Final de ano é tempo de festas, presentes, família, viagens, férias, solidariedade e reflexão. Tudo isso em um clima de comilança descontrolada que culmina em algumas gordurinhas extras a serem queimadas apenas no próximo ano depois dos votos e promessas do tipo: nesse novo ano vou fazer mais exercícios, vou ter uma dieta mais equilibrada, vou perder alguns quilinhos. A verdade é que a cada ano que passa parece que estamos com alguns quilinhos a mais, salvo aquelas pessoas sortudas que não importa o quanto apreciem a melhor culinária, sempre permanecem com o mesmo índice de massa corporal ou até menos.
Gosto muito dessa época, principalmente porque estou incluso na lista dos admiradores de bons cardápios, e também na lista dos pesos quase pesados. O natal é interessante mas existem algumas questões que me incomodam nessa data. Uma delas é a presença e divulgação tão massiva deste velhinho do Pólo Norte, o entitulado Papai Noel.
O Papai Noel original é um Santo Católico da Lapônia, chamado Nicolau. Já o Papai Noel como conhecemos hoje, teve seu design criado por um artista gráfico que trabalhou em uma propaganda para a Coca Cola no final da 2ª Guerra. Esse artista determinou as cores da vestimenta (vermelha) o jeito bonachão, o saco de presentes, a barba branca características mundialmente conhecidas do velhinho. Porque tanta ênfase na figura do Papai Noel? Será que ele é a o principal motivo do Natal? Será que a essência do natal é a troca de presentes?
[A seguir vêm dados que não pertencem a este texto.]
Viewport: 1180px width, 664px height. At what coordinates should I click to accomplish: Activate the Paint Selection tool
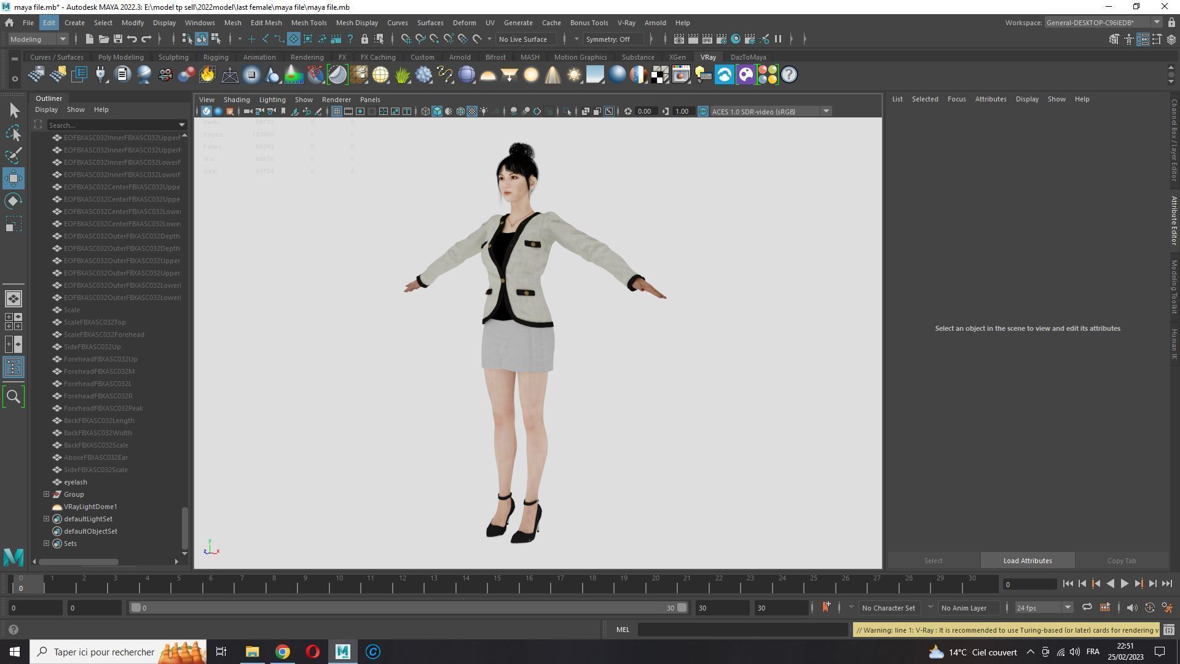tap(14, 155)
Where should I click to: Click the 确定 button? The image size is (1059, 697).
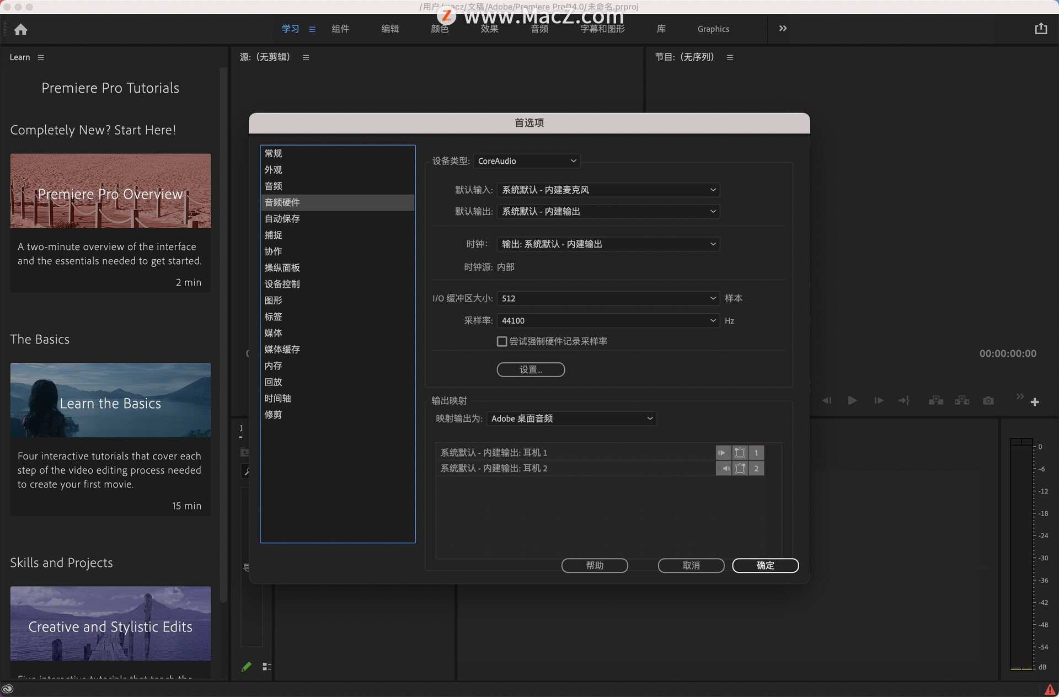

O Natal é uma adaptação católica de antigas festas pagãs. Estas festas eram promovidas por culturas ancestrais para comemorar o solstício de inverno e trazer boa sorte na agricultura. Os persas acreditavam que um pequeno sol nascia sobre a forma de um bebê, comemorando em 25 de dezembro o Dia do Nascimento do Sol Invicto. Grandes jantares e árvores verdes ornamentadas enfeitavam átrios para espantar os maus espíritos da escuridão, e presentes de bom agouro eram ofertados aos amigos. Até os primeiros três séculos da era cristã, a humanidade não celebrava o Natal como conhecemos hoje. Foi preciso que o Império Romano adotasse o cristianismo como religião oficial, no século IV. A partir desse momento, a Igreja passou a conferir significados católicos para as tradições e os simbolismos pagãos. Foi a apropriação destes cultos, sobretudo o de Mitra, que acabou gerando o nosso Natal, com a data de nascimento de Cristo sendo celebrada no dia 25 de dezembro.
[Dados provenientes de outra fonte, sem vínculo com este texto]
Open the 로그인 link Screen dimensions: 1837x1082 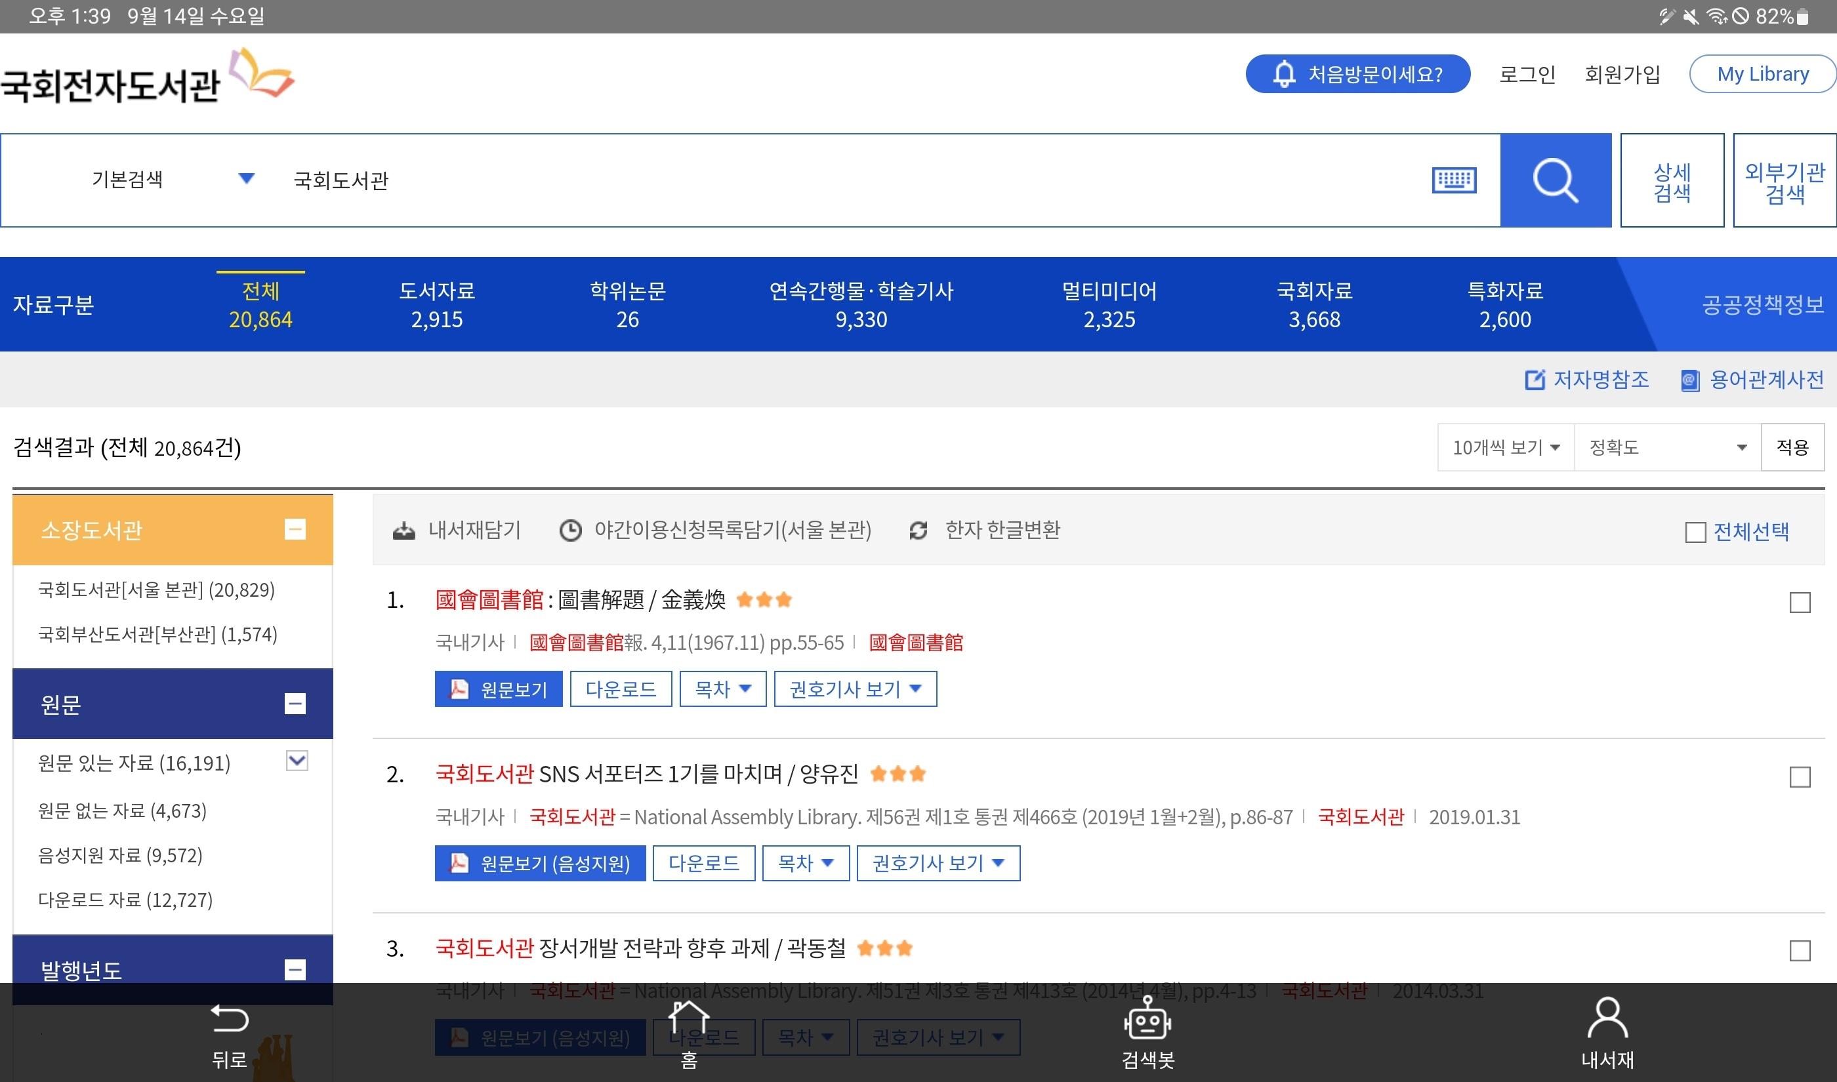point(1526,74)
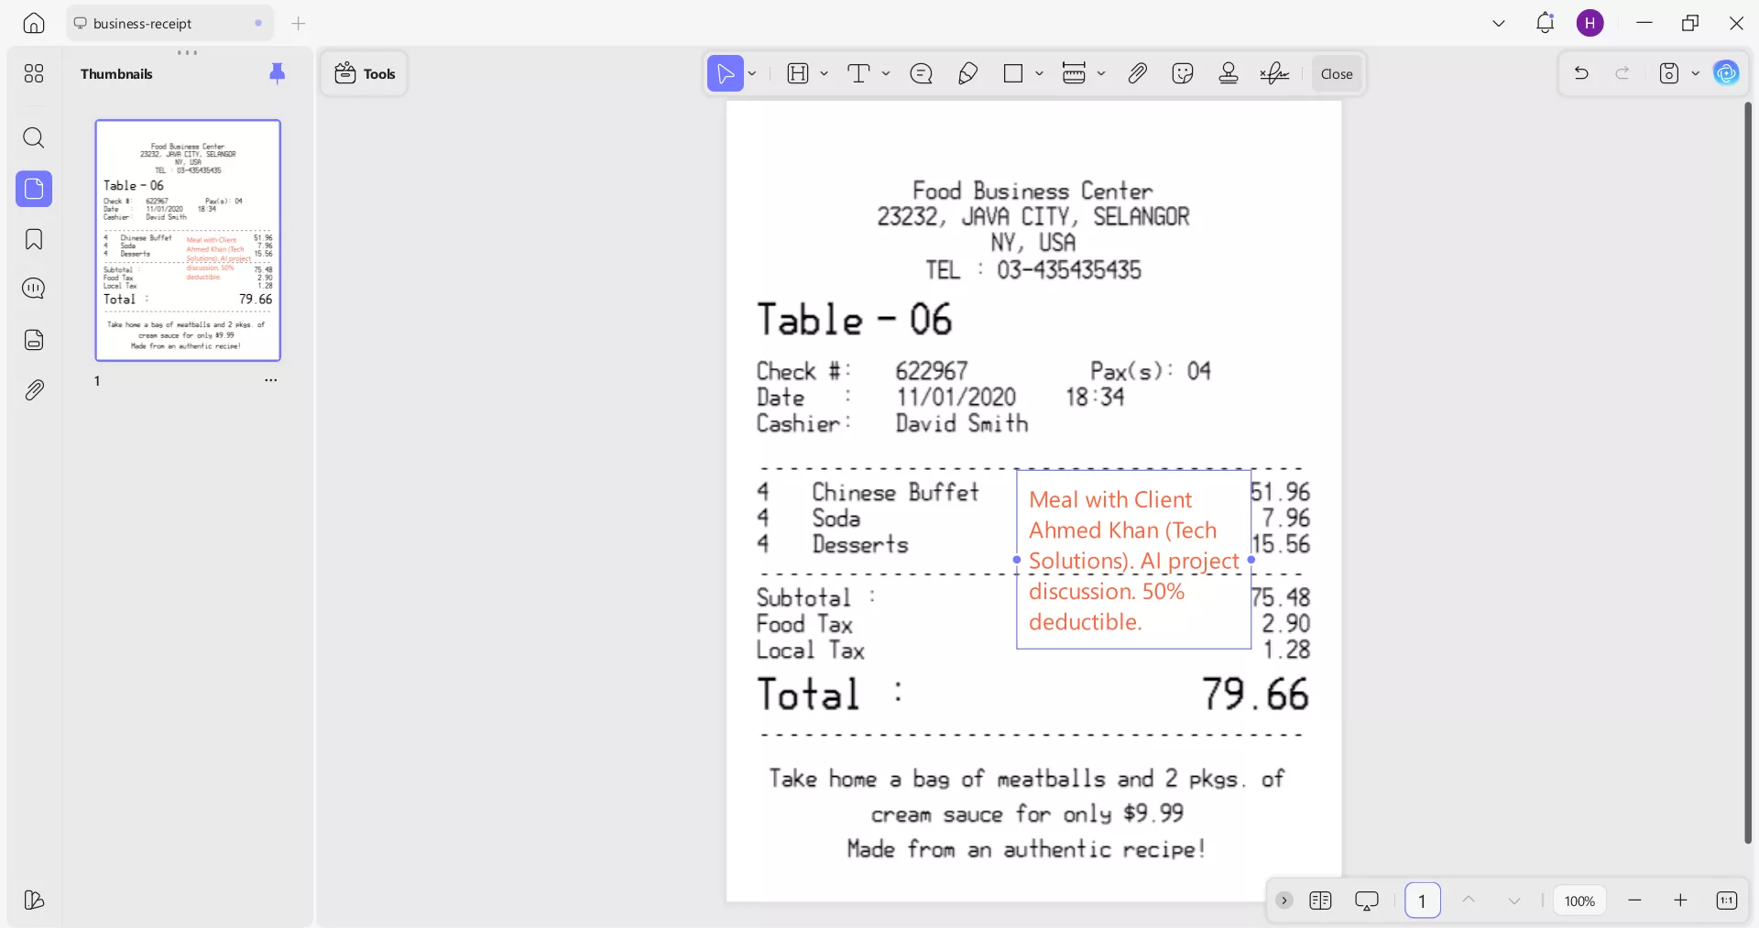Open the Comment speech bubble tool
The image size is (1759, 928).
click(x=922, y=73)
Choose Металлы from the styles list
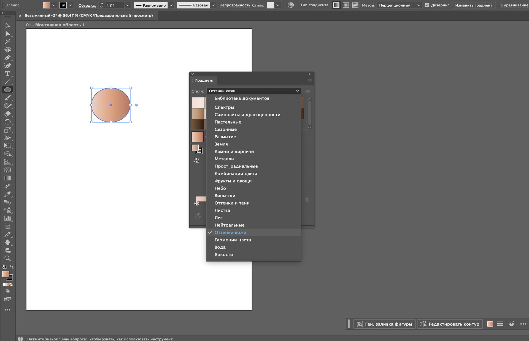Viewport: 529px width, 341px height. (224, 159)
A data do natal sempre foi secundária para os cristãos. A data mais importante sempre foi a páscoa, que celebra a ressurreição de Jesus Cristo. No início do século XX, houve uma maior ênfase no natal, onde as pessoas foram motivadas a trocar presentes nesta data para que as vendas do período fossem melhoradas, e isso acontece até hoje com o auxílio agora dos meios de comunicação muito mais fortes que antes. Apesar de saber que o Natal virou símbolo de comércio e da cultura consumista em que estamos imersos hoje em dia, existe algo de bom que deve ser considerado. No Natal comemora-se o nascimento de Jesus, apesar de não termos a certeza do dia, mas serve para lembrar a todos nós que ele nasceu e viveu em nosso meio, ressuscitou e ainda continua vivo eternamente.
É tempo de refletir sobre nossos valores, sobre o que realmente importa para nós. Como diz a Bíblia “do que adianta ganhar o mundo inteiro e perder a sua alma?”. É bom pararmos de pensar um pouco no que queremos para pensar um pouco mais no que realmente precisamos: de paz com Deus e com nós mesmos. Um ótimo natal pra você e sua família, obrigado por acessar meu Blog nesse ano que se passou. Até a próxima.